**WHAT TO DO:** Copy out word for word the records from the line with "Bilgi Toplumu Hizmetleri (590, 1528)" up to and including the line with "Haz mat storage (563, 290)".
# start of EXERCISE INPUT
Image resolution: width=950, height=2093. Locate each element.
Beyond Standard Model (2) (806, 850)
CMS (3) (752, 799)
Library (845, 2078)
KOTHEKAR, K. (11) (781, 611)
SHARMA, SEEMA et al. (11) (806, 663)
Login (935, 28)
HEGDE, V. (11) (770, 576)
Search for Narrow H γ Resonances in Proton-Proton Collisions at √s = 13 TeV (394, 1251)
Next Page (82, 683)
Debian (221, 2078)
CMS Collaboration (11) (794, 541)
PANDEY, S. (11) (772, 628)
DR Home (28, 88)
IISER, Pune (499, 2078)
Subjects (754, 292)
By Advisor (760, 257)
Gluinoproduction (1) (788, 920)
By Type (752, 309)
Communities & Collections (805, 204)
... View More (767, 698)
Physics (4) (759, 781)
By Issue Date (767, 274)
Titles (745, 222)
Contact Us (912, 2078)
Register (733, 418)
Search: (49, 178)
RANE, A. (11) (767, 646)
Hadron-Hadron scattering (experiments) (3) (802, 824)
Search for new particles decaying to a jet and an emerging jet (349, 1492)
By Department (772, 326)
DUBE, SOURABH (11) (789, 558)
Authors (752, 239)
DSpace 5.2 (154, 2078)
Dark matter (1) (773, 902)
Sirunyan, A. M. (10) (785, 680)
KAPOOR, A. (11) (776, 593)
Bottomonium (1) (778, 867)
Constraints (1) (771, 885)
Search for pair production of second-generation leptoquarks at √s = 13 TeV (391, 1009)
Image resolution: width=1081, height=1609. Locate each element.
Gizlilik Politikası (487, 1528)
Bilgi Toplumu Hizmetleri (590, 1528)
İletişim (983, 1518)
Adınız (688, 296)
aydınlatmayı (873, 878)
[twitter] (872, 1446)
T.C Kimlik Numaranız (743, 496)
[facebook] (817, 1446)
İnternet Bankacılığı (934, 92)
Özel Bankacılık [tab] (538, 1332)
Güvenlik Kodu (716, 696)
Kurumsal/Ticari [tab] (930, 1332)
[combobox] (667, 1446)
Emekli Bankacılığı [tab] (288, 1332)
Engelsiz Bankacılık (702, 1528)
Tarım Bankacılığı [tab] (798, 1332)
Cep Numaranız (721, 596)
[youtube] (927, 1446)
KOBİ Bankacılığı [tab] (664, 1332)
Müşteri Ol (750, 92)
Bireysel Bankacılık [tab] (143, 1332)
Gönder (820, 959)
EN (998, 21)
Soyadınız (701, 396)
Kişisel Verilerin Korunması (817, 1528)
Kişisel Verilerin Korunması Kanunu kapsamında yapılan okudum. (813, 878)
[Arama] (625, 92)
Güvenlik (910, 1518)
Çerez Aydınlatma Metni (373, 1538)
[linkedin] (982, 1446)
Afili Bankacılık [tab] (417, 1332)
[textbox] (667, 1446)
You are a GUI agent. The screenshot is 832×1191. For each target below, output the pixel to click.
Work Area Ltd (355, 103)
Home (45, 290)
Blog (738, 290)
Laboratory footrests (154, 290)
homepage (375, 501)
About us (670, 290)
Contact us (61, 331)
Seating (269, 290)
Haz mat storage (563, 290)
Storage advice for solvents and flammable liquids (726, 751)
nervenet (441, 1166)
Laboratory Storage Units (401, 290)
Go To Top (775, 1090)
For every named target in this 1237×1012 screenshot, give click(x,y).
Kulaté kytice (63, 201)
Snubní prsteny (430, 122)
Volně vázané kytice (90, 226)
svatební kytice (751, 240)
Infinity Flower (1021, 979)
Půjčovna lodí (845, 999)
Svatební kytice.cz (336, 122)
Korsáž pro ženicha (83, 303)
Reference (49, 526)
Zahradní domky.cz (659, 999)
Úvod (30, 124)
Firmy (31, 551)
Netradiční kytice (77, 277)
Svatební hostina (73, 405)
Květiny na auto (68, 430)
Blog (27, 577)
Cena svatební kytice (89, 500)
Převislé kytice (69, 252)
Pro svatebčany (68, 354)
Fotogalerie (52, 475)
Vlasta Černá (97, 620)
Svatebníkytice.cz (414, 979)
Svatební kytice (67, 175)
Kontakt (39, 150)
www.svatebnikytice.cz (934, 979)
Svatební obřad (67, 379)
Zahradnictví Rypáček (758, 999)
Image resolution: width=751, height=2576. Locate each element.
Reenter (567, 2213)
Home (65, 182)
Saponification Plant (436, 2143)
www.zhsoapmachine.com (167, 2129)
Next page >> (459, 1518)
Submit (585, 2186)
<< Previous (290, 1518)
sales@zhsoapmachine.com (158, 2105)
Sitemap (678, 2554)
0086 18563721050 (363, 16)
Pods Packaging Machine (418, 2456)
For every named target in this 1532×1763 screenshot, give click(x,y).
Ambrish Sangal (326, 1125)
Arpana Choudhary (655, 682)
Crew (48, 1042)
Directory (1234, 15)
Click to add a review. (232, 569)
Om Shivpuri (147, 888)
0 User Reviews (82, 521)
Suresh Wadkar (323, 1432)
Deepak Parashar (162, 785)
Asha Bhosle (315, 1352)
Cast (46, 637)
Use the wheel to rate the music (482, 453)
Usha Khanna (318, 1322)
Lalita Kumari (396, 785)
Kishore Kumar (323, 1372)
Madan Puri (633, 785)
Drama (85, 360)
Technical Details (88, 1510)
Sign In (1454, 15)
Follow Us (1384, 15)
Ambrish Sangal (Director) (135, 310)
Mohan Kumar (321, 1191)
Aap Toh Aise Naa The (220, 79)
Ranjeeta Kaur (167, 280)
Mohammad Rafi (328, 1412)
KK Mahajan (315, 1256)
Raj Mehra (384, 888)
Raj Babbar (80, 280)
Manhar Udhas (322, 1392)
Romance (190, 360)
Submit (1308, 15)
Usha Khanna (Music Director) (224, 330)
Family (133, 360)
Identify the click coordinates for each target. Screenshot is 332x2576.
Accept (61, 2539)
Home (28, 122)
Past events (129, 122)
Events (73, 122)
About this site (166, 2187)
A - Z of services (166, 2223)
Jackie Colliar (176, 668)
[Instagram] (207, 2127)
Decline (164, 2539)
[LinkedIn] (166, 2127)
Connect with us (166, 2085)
# end of EXERCISE INPUT
**ANSWER TO THIS TASK:**
Bilgi Toplumu Hizmetleri (590, 1528)
İletişim (983, 1518)
Adınız (688, 296)
aydınlatmayı (873, 878)
[twitter] (872, 1446)
T.C Kimlik Numaranız (743, 496)
[facebook] (817, 1446)
İnternet Bankacılığı (934, 92)
Özel Bankacılık [tab] (538, 1332)
Güvenlik Kodu (716, 696)
Kurumsal/Ticari [tab] (930, 1332)
[combobox] (667, 1446)
Emekli Bankacılığı [tab] (288, 1332)
Engelsiz Bankacılık (702, 1528)
Tarım Bankacılığı [tab] (798, 1332)
Cep Numaranız (721, 596)
[youtube] (927, 1446)
KOBİ Bankacılığı [tab] (664, 1332)
Müşteri Ol (750, 92)
Bireysel Bankacılık [tab] (143, 1332)
Gönder (820, 959)
EN (998, 21)
Soyadınız (701, 396)
Kişisel Verilerin Korunması (817, 1528)
Kişisel Verilerin Korunması Kanunu kapsamında yapılan okudum. (813, 878)
[Arama] (625, 92)
Güvenlik (910, 1518)
Çerez Aydınlatma Metni (373, 1538)
[linkedin] (982, 1446)
Afili Bankacılık [tab] (417, 1332)
[textbox] (667, 1446)
You are a GUI agent. The screenshot is 832×1191. For each target below, output the pixel to click.
Work Area Ltd (355, 103)
Home (45, 290)
Blog (738, 290)
Laboratory footrests (154, 290)
homepage (375, 501)
About us (670, 290)
Contact us (61, 331)
Seating (269, 290)
Haz mat storage (563, 290)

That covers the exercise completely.